Forum jest miejscem wymiany opinii użytkowników, myśli, informacji, komentarzy, nawiązywania kontaktów i rodzenia się inicjatyw. Dlatego eliminowane będą wszelkie wpisy wielokrotne, zawierające wulgarne słowa i wyrażenia, groźby karalne, obrzucanie się obelgami, obrażanie forumowiczów, członków redakcji i innych osób. Bezwzględnie będziemy zwalczali trollowanie, wszczynanie awantur i prowokowanie. Jeśli czyjaś opinia nie została dopuszczona, to znaczy, że zaliczona została do jednej z wymienionych kategorii. Jednocześnie podkreślamy, iż rozumiemy, że nasze środowisko chce mieć miejsce odreagowywania wielu lat poniżania i ciągłej nagonki na nas przez obóz "miłości", ale nie upoważnia to do stosowania wulgarnego języka. Dopuszczalna jest natomiast nawet najostrzejsza krytyka, ale bez wycieczek osobistych.

Komentarze

Obrazek użytkownika Pani Anna

19-10-2018 [16:07] - Pani Anna | Link:

Jak to mówią, mądry zrozumie w pół słowa, a innnemu, np. panu Śmieciu nie wystarczy nawet biblioteki aleksandryjskiej, aby zrozumieć. 

Obrazek użytkownika wielkopolskizdzichu

19-10-2018 [16:50] - wielkopolskizdzichu | Link:

Prezes Partii traktuje samorządy jak dopust boży, wszak jego edukacja zakończona pracą doktorską której promotorem był komunistyczny politruk, była podporządkowana urabianiu posłusznych wyższym ideom pracowników administracji, a nie tworzeniu współuczestników procesu zarządzania i odpowiedzialności. Kaczyński nie znosi struktur niezależnych od gabinetowej polityki. Nie chodzi tu o barwy polityczne tylko o niemożność zawierania przewidywalnych sojuszy z innym gabinetem którego działanie podlega układom lokalnym.
Kaczyński wszak bez problemu wejdzie w deal z Rydzykiem bo bez względu na jego wręcz chamskie działania, jest on na dłuższą metę przydatny i przewidywalny. Rydzyk bywa przymilnym  petentem, a prezydenci miast i marszałkowie dużych i silnych województw potrafią nimi nie być , tylko mogą powoływać się na opisane ustawami zasady, które dla Prezesa są, nie do zniesienia.

Obrazek użytkownika xena2012

19-10-2018 [17:46] - xena2012 | Link:

Kaczyński wejdzie w deal z Rydzykiem bez względu na jego chamskie działania''-mozna wiedzieć jakie i w jakim stopniu chamskie?

Obrazek użytkownika wielkopolskizdzichu

19-10-2018 [18:06] - wielkopolskizdzichu | Link:

Stworzenie medialnego azylu dla Pana Antoniego z którego to dobiegają pohukiwania na obecnych ministrów to niby jak można inaczej nazwać.
Ale wspólny deal Prezesa i Rydzyka przezwycięża wzajemną antypatię.

-----

Treść zadania: Przepisz bez zmian fragment tekstu strony od słów „Kaczyński wszak bez” aż do słów „jakim stopniu chamskie?” włącznie. Pozycje nie mają żadnego związku z tekstem strony.

-----

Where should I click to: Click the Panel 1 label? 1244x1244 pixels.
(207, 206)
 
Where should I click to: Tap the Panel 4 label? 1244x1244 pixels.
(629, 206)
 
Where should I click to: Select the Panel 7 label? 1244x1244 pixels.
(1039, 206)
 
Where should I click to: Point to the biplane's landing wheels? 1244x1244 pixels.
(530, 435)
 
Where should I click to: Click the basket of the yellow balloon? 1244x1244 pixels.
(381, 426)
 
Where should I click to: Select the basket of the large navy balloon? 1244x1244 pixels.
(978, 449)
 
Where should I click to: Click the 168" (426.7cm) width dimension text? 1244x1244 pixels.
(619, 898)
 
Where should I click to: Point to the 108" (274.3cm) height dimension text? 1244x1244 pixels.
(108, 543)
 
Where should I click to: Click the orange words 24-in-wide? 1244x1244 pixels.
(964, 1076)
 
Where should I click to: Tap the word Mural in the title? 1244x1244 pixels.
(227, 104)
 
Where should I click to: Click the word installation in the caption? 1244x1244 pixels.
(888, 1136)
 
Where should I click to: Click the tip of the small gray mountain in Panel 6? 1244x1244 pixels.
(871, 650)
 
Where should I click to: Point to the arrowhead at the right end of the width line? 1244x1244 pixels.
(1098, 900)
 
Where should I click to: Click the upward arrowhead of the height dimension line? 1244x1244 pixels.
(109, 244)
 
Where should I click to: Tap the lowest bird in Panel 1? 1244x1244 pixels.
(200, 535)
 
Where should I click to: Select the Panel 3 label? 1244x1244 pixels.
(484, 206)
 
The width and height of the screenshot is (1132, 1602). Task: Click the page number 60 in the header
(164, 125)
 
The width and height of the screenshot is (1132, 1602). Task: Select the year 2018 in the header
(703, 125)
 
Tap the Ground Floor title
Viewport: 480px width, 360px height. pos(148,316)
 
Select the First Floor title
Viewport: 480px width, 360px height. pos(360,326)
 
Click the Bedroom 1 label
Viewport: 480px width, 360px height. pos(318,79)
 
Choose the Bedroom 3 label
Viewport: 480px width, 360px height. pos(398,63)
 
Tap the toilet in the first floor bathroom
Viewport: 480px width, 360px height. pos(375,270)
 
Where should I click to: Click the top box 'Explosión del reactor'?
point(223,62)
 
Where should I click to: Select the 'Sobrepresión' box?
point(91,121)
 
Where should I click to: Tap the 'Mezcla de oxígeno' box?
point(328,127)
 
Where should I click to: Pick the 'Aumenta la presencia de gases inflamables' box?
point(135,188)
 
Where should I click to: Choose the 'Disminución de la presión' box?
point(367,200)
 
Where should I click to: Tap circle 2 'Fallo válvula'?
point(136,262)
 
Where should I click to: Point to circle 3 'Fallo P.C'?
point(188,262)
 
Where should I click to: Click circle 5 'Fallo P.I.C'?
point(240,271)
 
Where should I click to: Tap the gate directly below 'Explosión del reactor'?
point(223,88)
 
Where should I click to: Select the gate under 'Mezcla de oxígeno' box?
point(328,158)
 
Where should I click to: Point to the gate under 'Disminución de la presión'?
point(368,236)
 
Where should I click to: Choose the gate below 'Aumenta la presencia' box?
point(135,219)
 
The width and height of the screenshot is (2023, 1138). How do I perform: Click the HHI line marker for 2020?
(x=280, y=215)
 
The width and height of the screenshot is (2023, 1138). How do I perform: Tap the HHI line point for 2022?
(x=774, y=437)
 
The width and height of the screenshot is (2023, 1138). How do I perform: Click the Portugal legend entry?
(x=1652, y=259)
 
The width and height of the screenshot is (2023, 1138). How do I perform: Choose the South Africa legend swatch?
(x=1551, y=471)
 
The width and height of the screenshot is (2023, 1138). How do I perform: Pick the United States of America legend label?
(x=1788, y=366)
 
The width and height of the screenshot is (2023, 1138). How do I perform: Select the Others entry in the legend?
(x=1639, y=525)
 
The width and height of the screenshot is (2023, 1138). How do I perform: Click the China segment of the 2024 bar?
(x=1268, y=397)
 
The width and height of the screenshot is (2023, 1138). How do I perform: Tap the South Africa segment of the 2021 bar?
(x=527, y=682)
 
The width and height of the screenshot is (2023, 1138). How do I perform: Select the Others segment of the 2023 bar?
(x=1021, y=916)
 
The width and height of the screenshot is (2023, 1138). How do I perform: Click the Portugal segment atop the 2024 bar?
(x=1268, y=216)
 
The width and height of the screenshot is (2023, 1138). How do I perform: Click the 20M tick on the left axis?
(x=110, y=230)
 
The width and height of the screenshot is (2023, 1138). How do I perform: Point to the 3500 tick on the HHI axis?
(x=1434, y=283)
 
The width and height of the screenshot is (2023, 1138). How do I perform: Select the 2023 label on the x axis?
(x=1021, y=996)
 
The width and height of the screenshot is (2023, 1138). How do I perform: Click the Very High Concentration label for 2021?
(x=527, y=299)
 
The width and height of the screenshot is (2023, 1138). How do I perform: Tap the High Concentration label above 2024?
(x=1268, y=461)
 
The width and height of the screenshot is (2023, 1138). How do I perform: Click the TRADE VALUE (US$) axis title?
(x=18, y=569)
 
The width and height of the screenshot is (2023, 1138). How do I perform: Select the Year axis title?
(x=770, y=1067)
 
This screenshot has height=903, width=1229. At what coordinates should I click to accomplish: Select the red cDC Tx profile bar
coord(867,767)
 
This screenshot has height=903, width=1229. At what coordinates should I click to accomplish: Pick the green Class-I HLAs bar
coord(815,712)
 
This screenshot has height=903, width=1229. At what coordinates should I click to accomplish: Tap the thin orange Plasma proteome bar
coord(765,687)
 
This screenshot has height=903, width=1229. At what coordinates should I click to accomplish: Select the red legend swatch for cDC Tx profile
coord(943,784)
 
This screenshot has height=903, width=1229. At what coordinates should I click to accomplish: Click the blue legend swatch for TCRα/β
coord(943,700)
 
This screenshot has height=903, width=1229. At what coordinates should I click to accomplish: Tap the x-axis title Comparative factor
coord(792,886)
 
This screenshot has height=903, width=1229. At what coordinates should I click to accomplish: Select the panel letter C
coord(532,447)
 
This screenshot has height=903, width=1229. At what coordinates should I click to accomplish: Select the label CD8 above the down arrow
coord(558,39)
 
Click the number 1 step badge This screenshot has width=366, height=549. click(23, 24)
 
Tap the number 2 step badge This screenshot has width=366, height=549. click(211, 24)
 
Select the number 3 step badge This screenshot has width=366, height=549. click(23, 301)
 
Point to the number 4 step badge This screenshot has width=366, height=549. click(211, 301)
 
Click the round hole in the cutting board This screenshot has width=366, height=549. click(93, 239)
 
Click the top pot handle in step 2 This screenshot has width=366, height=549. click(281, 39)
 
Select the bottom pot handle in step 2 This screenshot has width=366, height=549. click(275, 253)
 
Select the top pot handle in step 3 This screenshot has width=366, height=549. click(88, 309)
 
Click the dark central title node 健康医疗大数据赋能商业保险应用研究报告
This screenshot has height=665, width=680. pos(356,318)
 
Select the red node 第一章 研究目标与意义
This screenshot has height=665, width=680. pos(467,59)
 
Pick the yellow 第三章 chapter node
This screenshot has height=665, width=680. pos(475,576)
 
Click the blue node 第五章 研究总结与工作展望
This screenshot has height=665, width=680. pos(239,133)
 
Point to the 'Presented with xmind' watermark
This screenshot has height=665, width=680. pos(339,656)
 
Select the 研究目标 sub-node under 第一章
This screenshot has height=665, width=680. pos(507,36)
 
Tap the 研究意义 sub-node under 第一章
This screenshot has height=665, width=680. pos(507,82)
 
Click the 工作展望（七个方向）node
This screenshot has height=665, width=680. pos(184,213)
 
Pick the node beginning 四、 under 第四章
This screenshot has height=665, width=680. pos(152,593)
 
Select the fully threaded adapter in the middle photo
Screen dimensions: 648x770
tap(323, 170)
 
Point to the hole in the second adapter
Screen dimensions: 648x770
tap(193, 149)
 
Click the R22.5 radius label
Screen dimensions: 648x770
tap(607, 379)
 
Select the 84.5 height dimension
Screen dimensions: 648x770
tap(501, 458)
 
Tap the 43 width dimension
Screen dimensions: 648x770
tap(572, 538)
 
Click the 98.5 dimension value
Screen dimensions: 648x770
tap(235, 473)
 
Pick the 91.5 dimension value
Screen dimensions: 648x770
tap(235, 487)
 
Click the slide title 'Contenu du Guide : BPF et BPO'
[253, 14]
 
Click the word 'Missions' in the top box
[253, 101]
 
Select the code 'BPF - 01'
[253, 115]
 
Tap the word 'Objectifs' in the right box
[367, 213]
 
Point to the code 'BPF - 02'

-----

Odpowiedź:
Kaczyński wszak bez problemu wejdzie w deal z Rydzykiem bo bez względu na jego wręcz chamskie działania, jest on na dłuższą metę przydatny i przewidywalny. Rydzyk bywa przymilnym  petentem, a prezydenci miast i marszałkowie dużych i silnych województw potrafią nimi nie być , tylko mogą powoływać się na opisane ustawami zasady, które dla Prezesa są, nie do zniesienia.

Obrazek użytkownika xena2012

19-10-2018 [17:46] - xena2012 | Link:

Kaczyński wejdzie w deal z Rydzykiem bez względu na jego chamskie działania''-mozna wiedzieć jakie i w jakim stopniu chamskie?